(Entries provided begins)

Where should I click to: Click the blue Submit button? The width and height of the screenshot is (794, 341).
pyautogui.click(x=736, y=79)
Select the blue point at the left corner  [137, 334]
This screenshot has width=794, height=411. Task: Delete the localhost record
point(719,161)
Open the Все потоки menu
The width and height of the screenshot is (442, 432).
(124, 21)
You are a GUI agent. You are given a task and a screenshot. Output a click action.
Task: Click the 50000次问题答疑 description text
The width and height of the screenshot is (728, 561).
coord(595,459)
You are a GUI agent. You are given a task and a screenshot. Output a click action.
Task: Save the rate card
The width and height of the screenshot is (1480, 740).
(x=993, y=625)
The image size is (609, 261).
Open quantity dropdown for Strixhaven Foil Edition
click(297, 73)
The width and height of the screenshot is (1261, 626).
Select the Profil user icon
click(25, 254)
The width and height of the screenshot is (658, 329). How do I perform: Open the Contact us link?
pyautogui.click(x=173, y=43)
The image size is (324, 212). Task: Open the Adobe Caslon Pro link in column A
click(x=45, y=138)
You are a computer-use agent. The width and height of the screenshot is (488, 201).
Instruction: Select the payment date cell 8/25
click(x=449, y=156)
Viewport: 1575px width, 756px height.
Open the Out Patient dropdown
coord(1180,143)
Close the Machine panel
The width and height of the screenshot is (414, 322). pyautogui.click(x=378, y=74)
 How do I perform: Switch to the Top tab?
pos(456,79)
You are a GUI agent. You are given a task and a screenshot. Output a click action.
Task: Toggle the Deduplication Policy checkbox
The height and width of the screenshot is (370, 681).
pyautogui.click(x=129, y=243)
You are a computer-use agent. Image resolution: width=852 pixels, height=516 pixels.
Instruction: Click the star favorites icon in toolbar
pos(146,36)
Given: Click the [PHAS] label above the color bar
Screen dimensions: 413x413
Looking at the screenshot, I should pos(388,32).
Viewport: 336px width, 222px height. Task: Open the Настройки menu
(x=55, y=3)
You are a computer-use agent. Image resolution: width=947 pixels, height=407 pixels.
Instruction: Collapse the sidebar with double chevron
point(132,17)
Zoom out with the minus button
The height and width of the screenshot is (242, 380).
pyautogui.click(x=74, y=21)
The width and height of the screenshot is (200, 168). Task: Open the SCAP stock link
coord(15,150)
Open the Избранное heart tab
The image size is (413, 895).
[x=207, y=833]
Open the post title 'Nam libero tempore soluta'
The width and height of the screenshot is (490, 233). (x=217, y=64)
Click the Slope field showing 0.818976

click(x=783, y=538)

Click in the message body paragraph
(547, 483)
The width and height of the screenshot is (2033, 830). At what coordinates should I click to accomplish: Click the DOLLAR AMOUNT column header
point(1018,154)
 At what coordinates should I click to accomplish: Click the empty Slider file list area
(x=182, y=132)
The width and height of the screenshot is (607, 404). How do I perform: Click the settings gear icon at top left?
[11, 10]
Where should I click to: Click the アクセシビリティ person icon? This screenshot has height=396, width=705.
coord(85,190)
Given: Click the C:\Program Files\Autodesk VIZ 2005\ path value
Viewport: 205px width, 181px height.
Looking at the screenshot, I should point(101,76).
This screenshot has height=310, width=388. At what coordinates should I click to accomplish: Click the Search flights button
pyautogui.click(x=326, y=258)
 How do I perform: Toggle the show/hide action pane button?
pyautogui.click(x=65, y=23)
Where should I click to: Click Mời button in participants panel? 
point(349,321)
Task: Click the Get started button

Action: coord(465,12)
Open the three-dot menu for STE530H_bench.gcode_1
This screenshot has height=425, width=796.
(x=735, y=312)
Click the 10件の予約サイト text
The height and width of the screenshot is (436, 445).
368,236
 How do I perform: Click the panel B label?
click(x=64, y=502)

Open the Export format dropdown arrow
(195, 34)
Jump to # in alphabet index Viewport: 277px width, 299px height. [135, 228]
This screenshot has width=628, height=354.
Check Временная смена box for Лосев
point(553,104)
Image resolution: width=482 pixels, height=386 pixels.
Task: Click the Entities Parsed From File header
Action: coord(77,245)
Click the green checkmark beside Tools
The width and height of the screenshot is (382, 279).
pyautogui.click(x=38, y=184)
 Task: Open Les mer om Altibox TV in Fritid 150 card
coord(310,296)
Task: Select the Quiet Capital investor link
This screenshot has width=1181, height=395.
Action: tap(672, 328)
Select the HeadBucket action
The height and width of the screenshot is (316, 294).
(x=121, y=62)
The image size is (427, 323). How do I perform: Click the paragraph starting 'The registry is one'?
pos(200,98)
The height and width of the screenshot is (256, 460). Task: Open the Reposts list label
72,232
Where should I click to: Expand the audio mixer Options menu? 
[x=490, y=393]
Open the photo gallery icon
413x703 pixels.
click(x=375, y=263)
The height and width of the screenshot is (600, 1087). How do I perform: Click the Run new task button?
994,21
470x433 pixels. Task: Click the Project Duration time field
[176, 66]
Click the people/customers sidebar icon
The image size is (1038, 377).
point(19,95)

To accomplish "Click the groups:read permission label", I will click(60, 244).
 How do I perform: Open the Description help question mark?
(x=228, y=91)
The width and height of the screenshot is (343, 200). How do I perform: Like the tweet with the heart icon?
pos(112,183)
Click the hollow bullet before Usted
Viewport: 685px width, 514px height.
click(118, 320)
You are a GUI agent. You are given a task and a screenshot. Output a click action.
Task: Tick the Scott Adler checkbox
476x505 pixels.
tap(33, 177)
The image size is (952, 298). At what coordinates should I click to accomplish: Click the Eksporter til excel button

(Entries provided ends)

[Problem details]
Search each line of the data above for "checkbox", and copy the lines where it occurs.

[Response to this task]
Task: Toggle the Deduplication Policy checkbox
Task: Tick the Scott Adler checkbox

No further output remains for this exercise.